* **Activity**
Reproduce the entries below exactly, but only from the line containing "94 (156, 863)" to the line containing "Ссылки на официальные сайты (95, 491)", inclusive.

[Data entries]
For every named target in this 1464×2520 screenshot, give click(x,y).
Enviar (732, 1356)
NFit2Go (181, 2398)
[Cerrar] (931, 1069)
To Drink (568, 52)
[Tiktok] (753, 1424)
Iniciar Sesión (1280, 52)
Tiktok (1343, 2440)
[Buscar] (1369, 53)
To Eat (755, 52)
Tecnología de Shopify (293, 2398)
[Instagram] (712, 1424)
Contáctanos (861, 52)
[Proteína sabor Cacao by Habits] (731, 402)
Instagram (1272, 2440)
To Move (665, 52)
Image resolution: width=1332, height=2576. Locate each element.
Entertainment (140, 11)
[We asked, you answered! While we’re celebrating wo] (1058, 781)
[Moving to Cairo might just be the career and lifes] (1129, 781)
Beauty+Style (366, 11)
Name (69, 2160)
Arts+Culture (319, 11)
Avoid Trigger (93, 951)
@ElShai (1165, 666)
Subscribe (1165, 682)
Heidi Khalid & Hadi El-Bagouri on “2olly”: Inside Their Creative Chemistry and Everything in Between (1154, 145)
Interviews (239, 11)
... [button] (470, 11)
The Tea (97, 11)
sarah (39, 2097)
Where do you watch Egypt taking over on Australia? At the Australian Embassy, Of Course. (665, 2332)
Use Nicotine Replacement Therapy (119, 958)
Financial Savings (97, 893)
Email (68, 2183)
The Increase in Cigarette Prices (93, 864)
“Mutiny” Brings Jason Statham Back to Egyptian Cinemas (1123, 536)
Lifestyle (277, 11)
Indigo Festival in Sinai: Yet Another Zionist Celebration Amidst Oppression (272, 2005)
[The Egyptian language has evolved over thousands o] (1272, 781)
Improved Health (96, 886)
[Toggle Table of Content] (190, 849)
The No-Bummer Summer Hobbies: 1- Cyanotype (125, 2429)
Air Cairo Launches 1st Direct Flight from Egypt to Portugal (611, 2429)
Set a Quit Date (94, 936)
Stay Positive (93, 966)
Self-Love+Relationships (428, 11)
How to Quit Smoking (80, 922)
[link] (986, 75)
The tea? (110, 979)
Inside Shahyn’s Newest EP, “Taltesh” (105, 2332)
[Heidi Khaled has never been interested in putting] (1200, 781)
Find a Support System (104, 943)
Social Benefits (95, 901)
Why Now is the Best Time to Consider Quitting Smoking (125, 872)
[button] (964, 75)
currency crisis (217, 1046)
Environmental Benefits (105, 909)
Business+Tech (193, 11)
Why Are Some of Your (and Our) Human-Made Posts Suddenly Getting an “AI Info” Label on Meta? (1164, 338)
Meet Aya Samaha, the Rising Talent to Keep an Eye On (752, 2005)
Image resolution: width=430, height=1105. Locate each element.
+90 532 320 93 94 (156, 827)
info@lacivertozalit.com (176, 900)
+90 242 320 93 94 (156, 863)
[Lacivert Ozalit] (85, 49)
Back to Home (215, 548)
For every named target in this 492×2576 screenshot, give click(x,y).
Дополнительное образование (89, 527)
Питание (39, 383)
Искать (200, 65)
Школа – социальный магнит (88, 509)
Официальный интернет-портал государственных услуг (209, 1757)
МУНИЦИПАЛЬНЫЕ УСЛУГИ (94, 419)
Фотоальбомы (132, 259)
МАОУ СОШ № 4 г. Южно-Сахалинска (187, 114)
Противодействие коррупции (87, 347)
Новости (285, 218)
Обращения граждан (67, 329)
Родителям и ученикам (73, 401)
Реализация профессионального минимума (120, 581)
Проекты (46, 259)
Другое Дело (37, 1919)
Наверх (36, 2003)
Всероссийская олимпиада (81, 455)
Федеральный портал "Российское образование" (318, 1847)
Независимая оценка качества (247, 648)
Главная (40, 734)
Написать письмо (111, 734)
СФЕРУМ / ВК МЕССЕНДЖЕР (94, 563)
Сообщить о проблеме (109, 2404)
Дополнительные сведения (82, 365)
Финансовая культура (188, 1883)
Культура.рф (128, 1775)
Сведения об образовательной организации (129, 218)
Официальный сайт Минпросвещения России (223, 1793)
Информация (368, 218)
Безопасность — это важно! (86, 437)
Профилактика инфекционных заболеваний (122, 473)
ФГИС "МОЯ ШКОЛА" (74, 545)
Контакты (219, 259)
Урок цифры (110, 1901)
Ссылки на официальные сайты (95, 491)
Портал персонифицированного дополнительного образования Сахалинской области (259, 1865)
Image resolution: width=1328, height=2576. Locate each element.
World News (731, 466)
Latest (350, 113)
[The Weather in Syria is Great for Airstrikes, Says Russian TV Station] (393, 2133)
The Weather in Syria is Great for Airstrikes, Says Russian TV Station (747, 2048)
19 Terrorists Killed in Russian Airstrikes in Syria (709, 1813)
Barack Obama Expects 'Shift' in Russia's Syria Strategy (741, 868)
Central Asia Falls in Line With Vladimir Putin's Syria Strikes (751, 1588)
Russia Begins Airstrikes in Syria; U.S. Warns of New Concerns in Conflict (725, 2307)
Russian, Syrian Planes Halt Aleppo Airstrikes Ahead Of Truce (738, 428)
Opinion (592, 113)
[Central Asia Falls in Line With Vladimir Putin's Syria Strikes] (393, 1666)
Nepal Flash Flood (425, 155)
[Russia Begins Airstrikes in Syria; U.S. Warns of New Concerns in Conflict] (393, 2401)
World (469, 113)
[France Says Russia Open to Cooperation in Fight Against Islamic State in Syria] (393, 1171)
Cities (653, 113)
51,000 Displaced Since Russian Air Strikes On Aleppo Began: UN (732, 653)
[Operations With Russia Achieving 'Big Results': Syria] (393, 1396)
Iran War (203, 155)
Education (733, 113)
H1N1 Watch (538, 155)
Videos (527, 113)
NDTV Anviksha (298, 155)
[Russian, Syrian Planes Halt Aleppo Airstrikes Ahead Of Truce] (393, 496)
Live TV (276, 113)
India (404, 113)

* **Your solution**
+90 242 320 93 94 (156, 863)
[Lacivert Ozalit] (85, 49)
Back to Home (215, 548)
For every named target in this 492×2576 screenshot, give click(x,y).
Дополнительное образование (89, 527)
Питание (39, 383)
Искать (200, 65)
Школа – социальный магнит (88, 509)
Официальный интернет-портал государственных услуг (209, 1757)
МУНИЦИПАЛЬНЫЕ УСЛУГИ (94, 419)
Фотоальбомы (132, 259)
МАОУ СОШ № 4 г. Южно-Сахалинска (187, 114)
Противодействие коррупции (87, 347)
Новости (285, 218)
Обращения граждан (67, 329)
Родителям и ученикам (73, 401)
Реализация профессионального минимума (120, 581)
Проекты (46, 259)
Другое Дело (37, 1919)
Наверх (36, 2003)
Всероссийская олимпиада (81, 455)
Федеральный портал "Российское образование" (318, 1847)
Независимая оценка качества (247, 648)
Главная (40, 734)
Написать письмо (111, 734)
СФЕРУМ / ВК МЕССЕНДЖЕР (94, 563)
Сообщить о проблеме (109, 2404)
Дополнительные сведения (82, 365)
Финансовая культура (188, 1883)
Культура.рф (128, 1775)
Сведения об образовательной организации (129, 218)
Официальный сайт Минпросвещения России (223, 1793)
Информация (368, 218)
Безопасность — это важно! (86, 437)
Профилактика инфекционных заболеваний (122, 473)
ФГИС "МОЯ ШКОЛА" (74, 545)
Контакты (219, 259)
Урок цифры (110, 1901)
Ссылки на официальные сайты (95, 491)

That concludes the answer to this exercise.